> _Description of the task_
What you return should match the data below exactly, with every entry reproduced.

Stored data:
■ ■ ■ ■

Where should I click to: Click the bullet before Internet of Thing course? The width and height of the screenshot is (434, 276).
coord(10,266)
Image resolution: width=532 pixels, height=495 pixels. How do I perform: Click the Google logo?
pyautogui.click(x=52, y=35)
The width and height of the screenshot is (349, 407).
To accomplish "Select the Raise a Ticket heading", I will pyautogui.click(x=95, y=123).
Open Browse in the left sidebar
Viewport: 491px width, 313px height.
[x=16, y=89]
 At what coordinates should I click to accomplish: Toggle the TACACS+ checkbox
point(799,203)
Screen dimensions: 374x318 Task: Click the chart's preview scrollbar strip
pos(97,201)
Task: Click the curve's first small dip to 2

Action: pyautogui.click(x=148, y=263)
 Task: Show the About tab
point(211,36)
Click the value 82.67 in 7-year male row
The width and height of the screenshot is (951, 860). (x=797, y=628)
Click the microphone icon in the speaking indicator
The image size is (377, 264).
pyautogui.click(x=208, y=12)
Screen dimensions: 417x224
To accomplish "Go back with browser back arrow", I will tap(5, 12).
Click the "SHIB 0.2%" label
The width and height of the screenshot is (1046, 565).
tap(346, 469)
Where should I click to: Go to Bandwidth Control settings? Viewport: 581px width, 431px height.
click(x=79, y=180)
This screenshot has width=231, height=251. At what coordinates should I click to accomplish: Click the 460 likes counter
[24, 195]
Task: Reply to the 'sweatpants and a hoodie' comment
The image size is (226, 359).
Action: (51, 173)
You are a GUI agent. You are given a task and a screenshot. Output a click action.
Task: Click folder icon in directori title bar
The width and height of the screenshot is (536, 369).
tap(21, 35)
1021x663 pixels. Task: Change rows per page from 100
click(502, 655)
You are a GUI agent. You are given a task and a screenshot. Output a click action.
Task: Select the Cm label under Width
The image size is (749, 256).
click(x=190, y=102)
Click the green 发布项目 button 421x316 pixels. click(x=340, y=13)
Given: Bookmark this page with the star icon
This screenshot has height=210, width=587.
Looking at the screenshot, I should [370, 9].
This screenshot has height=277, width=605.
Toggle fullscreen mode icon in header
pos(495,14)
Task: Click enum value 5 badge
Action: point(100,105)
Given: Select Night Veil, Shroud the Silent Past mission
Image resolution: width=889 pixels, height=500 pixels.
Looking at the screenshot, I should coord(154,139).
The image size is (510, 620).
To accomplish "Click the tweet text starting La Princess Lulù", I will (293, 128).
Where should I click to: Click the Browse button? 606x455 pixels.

■ ■ ■ ■

> _Written answer_
Where should I click to: Click the bullet before Internet of Thing course? The width and height of the screenshot is (434, 276).
coord(10,266)
Image resolution: width=532 pixels, height=495 pixels. How do I perform: Click the Google logo?
pyautogui.click(x=52, y=35)
The width and height of the screenshot is (349, 407).
To accomplish "Select the Raise a Ticket heading", I will pyautogui.click(x=95, y=123).
Open Browse in the left sidebar
Viewport: 491px width, 313px height.
[x=16, y=89]
 At what coordinates should I click to accomplish: Toggle the TACACS+ checkbox
point(799,203)
Screen dimensions: 374x318 Task: Click the chart's preview scrollbar strip
pos(97,201)
Task: Click the curve's first small dip to 2

Action: pyautogui.click(x=148, y=263)
 Task: Show the About tab
point(211,36)
Click the value 82.67 in 7-year male row
The width and height of the screenshot is (951, 860). (x=797, y=628)
Click the microphone icon in the speaking indicator
The image size is (377, 264).
pyautogui.click(x=208, y=12)
Screen dimensions: 417x224
To accomplish "Go back with browser back arrow", I will tap(5, 12).
Click the "SHIB 0.2%" label
The width and height of the screenshot is (1046, 565).
tap(346, 469)
Where should I click to: Go to Bandwidth Control settings? Viewport: 581px width, 431px height.
click(x=79, y=180)
This screenshot has width=231, height=251. At what coordinates should I click to accomplish: Click the 460 likes counter
[24, 195]
Task: Reply to the 'sweatpants and a hoodie' comment
The image size is (226, 359).
Action: (51, 173)
You are a GUI agent. You are given a task and a screenshot. Output a click action.
Task: Click folder icon in directori title bar
The width and height of the screenshot is (536, 369).
tap(21, 35)
1021x663 pixels. Task: Change rows per page from 100
click(502, 655)
You are a GUI agent. You are given a task and a screenshot. Output a click action.
Task: Select the Cm label under Width
The image size is (749, 256).
click(x=190, y=102)
Click the green 发布项目 button 421x316 pixels. click(x=340, y=13)
Given: Bookmark this page with the star icon
This screenshot has height=210, width=587.
Looking at the screenshot, I should [370, 9].
This screenshot has height=277, width=605.
Toggle fullscreen mode icon in header
pos(495,14)
Task: Click enum value 5 badge
Action: point(100,105)
Given: Select Night Veil, Shroud the Silent Past mission
Image resolution: width=889 pixels, height=500 pixels.
Looking at the screenshot, I should coord(154,139).
The image size is (510, 620).
To accomplish "Click the tweet text starting La Princess Lulù", I will (293, 128).
Where should I click to: Click the Browse button? 606x455 pixels.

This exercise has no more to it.